Search the entries below for "chart". Report each line where it occurs.

RECORDED INFORMATION
-- Opening Marker --

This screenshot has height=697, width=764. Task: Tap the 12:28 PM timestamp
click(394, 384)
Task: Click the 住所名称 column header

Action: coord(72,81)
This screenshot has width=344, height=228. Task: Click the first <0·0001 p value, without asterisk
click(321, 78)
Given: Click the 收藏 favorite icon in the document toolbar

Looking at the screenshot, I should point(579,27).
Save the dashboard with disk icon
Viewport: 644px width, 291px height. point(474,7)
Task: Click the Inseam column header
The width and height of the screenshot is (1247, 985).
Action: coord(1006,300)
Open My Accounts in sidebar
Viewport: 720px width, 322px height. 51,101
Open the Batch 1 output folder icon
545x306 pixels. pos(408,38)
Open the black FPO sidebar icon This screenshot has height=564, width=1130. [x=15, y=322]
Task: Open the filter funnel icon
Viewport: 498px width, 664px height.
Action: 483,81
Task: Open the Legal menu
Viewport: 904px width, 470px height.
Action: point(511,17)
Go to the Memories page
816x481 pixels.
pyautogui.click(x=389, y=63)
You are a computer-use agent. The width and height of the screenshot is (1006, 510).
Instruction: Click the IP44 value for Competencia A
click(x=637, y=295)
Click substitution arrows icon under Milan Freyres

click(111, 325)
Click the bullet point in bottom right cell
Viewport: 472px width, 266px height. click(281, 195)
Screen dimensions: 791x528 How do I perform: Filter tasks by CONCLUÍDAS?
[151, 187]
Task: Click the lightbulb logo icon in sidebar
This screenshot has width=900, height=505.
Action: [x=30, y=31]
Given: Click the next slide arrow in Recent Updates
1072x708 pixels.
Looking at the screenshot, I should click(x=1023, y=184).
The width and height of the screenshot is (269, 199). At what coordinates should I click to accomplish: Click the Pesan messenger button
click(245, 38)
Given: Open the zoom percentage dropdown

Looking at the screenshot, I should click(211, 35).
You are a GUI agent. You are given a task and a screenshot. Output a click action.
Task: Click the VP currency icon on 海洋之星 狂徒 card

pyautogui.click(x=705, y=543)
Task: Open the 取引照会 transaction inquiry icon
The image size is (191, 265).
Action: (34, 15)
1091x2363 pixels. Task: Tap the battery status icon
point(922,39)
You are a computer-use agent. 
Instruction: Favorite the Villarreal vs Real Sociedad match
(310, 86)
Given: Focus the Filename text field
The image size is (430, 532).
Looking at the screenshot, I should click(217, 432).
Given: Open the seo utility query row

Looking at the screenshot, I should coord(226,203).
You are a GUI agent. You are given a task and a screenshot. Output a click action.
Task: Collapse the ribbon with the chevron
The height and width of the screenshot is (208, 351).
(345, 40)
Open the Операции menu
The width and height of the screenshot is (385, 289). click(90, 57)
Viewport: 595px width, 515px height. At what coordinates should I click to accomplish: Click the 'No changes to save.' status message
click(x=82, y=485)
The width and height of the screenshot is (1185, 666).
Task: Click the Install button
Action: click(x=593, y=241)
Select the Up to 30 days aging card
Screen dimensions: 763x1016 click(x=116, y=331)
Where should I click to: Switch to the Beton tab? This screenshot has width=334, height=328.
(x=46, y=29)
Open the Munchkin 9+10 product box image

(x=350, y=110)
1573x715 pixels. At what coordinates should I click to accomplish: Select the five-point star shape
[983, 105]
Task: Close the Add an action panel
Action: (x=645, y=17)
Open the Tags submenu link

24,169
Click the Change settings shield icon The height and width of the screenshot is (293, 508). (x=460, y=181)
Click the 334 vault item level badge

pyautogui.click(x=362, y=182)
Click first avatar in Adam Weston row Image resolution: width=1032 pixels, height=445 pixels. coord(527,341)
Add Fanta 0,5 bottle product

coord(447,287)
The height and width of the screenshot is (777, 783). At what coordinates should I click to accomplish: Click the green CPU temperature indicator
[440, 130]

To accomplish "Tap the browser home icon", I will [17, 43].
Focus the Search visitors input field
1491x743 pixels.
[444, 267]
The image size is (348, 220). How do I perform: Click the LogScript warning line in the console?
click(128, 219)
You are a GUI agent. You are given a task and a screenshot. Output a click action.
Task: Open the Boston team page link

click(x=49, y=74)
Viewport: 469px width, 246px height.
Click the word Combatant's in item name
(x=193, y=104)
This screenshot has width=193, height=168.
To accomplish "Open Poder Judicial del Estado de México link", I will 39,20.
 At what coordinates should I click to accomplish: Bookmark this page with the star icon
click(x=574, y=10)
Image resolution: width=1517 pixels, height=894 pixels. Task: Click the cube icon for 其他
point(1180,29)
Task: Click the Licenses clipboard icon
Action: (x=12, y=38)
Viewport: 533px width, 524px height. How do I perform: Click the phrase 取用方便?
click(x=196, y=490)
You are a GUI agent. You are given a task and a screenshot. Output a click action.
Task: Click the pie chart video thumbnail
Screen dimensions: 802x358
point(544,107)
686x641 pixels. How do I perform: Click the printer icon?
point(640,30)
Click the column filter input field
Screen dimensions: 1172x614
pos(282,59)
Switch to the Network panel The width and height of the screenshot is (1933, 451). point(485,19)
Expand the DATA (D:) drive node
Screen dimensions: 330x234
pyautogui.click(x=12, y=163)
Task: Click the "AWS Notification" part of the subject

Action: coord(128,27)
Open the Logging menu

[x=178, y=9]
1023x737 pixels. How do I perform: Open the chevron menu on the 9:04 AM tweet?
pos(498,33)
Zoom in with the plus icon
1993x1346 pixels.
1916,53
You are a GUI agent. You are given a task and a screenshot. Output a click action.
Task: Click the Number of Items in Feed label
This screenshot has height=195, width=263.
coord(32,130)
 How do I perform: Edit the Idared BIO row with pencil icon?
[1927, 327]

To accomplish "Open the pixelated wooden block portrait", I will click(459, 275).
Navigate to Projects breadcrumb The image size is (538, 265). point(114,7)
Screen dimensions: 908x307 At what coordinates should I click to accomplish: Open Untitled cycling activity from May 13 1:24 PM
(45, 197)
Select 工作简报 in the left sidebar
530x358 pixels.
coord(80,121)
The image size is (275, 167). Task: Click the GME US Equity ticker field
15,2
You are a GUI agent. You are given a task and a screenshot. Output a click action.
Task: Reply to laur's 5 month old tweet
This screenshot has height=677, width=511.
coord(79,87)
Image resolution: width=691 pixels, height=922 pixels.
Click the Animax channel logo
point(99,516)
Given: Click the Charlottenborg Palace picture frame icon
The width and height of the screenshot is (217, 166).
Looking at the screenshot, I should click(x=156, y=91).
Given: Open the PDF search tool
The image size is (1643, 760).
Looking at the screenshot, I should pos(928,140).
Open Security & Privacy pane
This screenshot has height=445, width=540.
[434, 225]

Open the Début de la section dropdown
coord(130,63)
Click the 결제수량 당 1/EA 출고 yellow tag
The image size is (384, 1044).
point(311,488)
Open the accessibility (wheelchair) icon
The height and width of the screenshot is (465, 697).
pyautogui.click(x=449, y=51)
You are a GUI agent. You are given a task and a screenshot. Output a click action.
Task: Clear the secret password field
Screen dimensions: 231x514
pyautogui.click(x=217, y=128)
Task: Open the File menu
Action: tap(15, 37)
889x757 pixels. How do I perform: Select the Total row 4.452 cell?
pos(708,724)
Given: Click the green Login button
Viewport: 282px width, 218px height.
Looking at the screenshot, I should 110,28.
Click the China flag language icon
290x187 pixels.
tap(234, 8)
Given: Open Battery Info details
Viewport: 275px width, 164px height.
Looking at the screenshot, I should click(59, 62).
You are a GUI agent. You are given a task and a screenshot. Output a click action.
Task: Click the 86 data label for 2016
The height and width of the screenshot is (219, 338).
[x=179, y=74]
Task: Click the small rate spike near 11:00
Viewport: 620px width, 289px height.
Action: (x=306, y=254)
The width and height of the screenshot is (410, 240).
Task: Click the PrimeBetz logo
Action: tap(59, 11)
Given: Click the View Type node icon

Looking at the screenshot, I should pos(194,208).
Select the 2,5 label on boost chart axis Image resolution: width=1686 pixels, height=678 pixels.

-- Closing Marker --

WRITTEN RESPONSE
Task: Click the pie chart video thumbnail
Select the 2,5 label on boost chart axis Image resolution: width=1686 pixels, height=678 pixels.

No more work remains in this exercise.